Other than your DNA what makes you different than the next person? If you were applying for a job and the person interviewing you asked the question "Why should we hire you? Why are you right for this job and this company?"
If we are not different, we aren't attractive. That goes for individuals and businesses.
I recently completed a really good book by Scott McKain, called "The Collapse of Distinction". This book is a business based book. Scott draws experiences of growing up in a small town and comparing two different restaurants to partly illustrate how one should run their business. He also has first-hand experience of his father owning a business. This personal experience helped me to better understand what his principles should look like in real life.
The reason why we visit different places of business is usually because there is something distinct about them. These distinctions can have about as much variation as the color spectrum. However, the key is to have something that makes your business distinct (not just a color scheme). When a business is distinct is it going to live. When it is ordinary and the same, then it will not last.
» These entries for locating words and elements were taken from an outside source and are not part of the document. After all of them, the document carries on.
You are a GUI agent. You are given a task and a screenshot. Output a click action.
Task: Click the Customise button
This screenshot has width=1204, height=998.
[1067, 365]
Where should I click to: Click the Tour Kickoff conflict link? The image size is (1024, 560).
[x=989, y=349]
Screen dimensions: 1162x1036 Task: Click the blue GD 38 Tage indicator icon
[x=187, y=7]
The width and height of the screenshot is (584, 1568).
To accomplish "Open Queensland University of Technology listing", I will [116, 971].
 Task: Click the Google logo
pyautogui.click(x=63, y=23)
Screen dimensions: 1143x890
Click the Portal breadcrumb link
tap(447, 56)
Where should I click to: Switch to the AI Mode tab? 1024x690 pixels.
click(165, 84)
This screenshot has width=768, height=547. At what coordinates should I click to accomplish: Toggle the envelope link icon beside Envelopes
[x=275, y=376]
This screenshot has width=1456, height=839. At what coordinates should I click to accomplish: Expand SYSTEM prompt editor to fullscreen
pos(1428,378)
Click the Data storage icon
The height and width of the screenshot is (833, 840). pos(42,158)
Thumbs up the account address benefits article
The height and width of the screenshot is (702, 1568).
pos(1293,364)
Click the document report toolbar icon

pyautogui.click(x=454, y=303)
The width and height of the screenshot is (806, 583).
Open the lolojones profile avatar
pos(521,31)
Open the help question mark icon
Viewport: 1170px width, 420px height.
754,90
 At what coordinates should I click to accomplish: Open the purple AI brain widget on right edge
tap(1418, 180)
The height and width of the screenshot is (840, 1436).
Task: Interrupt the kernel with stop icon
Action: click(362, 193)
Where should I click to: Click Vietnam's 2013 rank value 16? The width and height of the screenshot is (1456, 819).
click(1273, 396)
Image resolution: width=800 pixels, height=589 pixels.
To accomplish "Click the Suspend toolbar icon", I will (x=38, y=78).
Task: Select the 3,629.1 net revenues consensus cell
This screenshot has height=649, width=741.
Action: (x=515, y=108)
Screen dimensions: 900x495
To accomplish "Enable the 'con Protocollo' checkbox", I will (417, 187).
Oddly, as a minister, this book had a lot of good principles to use in ministry. Churches are, in a sense, businesses. We, too, must be distinct, otherwise we will die. Much of what goes on inside a building is very similar. Christian churches use the Holy Bible. So, what makes one distinct over another, especially within one's town? I have already thought of different things that I am working on utilizing the principle, in the church setting.
I really enjoyed this book and will probably pick it up again in the future to read again!